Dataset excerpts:
<<<<

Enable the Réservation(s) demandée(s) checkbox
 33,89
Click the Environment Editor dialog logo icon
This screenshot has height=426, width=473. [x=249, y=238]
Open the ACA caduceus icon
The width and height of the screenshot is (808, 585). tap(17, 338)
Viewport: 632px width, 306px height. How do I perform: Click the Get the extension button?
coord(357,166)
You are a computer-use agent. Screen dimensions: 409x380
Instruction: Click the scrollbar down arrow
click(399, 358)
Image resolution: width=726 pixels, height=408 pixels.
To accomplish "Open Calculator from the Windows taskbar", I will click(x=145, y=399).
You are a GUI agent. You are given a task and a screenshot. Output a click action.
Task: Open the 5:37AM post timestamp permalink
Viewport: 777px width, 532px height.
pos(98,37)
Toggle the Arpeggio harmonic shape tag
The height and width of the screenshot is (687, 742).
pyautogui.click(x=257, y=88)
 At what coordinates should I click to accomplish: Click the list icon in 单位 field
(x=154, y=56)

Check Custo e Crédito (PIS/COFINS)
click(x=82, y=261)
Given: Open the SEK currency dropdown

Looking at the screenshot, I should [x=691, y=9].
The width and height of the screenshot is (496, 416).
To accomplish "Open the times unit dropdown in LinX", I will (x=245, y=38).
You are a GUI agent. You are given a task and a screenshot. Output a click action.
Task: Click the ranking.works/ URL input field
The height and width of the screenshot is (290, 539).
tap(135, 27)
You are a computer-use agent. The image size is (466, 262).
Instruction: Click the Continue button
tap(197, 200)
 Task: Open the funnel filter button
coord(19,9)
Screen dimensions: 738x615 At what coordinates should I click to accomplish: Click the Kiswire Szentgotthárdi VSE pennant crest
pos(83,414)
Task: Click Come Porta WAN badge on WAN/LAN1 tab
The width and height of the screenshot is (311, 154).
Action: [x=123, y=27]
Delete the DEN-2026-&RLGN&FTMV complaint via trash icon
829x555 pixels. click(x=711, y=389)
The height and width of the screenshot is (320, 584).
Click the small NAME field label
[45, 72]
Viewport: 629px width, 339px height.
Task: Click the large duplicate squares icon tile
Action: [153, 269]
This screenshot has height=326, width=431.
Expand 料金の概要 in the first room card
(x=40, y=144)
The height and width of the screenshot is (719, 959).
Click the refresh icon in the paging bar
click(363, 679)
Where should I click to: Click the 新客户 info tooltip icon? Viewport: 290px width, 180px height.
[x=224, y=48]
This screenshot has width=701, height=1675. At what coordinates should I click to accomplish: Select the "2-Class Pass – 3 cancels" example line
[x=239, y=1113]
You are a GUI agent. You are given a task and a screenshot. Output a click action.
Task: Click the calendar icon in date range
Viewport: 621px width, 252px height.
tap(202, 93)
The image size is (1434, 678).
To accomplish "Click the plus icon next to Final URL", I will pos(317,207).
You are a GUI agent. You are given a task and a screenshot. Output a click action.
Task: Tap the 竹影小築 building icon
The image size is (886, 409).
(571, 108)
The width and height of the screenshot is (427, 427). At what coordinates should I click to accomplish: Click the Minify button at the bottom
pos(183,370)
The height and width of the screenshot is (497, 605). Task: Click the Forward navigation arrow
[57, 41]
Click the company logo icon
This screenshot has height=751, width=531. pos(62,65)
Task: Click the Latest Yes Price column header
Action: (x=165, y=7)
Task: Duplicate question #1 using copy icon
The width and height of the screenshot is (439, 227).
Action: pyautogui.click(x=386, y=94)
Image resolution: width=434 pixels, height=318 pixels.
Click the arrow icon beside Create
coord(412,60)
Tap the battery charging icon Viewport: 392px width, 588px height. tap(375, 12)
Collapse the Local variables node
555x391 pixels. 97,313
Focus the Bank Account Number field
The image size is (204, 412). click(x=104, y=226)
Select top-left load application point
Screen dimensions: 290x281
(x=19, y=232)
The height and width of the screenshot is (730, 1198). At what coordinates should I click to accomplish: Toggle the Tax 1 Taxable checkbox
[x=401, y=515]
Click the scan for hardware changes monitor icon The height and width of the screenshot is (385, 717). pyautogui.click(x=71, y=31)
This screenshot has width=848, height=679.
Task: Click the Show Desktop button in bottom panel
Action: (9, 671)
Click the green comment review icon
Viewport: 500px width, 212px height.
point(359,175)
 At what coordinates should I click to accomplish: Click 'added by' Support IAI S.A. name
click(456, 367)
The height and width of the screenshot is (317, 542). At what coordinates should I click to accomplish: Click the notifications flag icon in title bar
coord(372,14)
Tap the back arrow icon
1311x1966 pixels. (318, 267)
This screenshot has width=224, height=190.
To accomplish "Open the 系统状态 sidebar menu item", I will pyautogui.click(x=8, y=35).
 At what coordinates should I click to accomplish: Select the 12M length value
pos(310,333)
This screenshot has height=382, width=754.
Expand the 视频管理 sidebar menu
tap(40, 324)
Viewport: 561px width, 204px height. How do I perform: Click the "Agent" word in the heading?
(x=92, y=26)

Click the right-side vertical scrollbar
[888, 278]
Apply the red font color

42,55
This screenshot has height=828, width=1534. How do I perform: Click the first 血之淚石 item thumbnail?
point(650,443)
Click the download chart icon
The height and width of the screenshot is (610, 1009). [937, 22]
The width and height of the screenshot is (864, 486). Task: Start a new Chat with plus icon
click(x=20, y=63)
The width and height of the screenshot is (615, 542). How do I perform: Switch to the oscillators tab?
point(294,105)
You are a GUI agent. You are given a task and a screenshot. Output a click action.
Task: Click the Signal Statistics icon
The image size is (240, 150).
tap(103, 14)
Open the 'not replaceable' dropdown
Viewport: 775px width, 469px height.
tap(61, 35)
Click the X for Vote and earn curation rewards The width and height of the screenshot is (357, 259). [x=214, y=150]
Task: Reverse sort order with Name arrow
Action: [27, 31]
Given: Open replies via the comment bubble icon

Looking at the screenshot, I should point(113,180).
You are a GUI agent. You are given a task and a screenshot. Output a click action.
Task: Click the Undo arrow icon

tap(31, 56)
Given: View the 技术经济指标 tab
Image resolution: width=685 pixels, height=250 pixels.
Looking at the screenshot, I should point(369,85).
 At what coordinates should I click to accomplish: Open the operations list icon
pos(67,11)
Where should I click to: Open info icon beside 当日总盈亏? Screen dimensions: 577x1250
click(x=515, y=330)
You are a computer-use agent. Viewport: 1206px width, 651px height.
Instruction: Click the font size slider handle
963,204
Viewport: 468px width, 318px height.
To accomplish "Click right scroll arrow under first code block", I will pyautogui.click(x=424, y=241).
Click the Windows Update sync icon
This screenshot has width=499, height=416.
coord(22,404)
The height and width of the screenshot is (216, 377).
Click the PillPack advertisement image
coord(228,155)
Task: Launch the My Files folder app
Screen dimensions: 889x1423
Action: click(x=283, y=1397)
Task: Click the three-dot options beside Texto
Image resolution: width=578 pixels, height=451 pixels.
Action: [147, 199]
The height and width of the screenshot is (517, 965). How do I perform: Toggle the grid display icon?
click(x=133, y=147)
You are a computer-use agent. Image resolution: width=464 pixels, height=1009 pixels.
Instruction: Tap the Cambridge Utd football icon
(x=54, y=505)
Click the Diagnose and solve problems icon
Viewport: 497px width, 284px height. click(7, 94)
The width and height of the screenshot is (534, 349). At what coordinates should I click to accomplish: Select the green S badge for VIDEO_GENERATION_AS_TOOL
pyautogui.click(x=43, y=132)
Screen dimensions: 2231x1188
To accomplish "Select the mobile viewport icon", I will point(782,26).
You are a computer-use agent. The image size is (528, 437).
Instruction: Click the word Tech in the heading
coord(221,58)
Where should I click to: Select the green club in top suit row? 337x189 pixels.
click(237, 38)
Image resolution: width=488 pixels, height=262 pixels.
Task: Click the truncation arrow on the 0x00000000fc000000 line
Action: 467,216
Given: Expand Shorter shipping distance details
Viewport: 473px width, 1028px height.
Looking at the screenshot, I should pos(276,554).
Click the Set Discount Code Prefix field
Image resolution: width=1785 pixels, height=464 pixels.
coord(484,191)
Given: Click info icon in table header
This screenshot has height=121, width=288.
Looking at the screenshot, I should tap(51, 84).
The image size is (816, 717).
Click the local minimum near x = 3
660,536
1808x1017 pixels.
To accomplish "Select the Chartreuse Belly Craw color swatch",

>>>>

[ASSIGNMENT]:
Please print the lines from the start of the records up to and including the line with "Toggle the Arpeggio harmonic shape tag", copying each one exactly and leaving out the rest.

[TASK ANSWER]:
Enable the Réservation(s) demandée(s) checkbox
 33,89
Click the Environment Editor dialog logo icon
This screenshot has height=426, width=473. [x=249, y=238]
Open the ACA caduceus icon
The width and height of the screenshot is (808, 585). tap(17, 338)
Viewport: 632px width, 306px height. How do I perform: Click the Get the extension button?
coord(357,166)
You are a computer-use agent. Screen dimensions: 409x380
Instruction: Click the scrollbar down arrow
click(399, 358)
Image resolution: width=726 pixels, height=408 pixels.
To accomplish "Open Calculator from the Windows taskbar", I will click(x=145, y=399).
You are a GUI agent. You are given a task and a screenshot. Output a click action.
Task: Open the 5:37AM post timestamp permalink
Viewport: 777px width, 532px height.
pos(98,37)
Toggle the Arpeggio harmonic shape tag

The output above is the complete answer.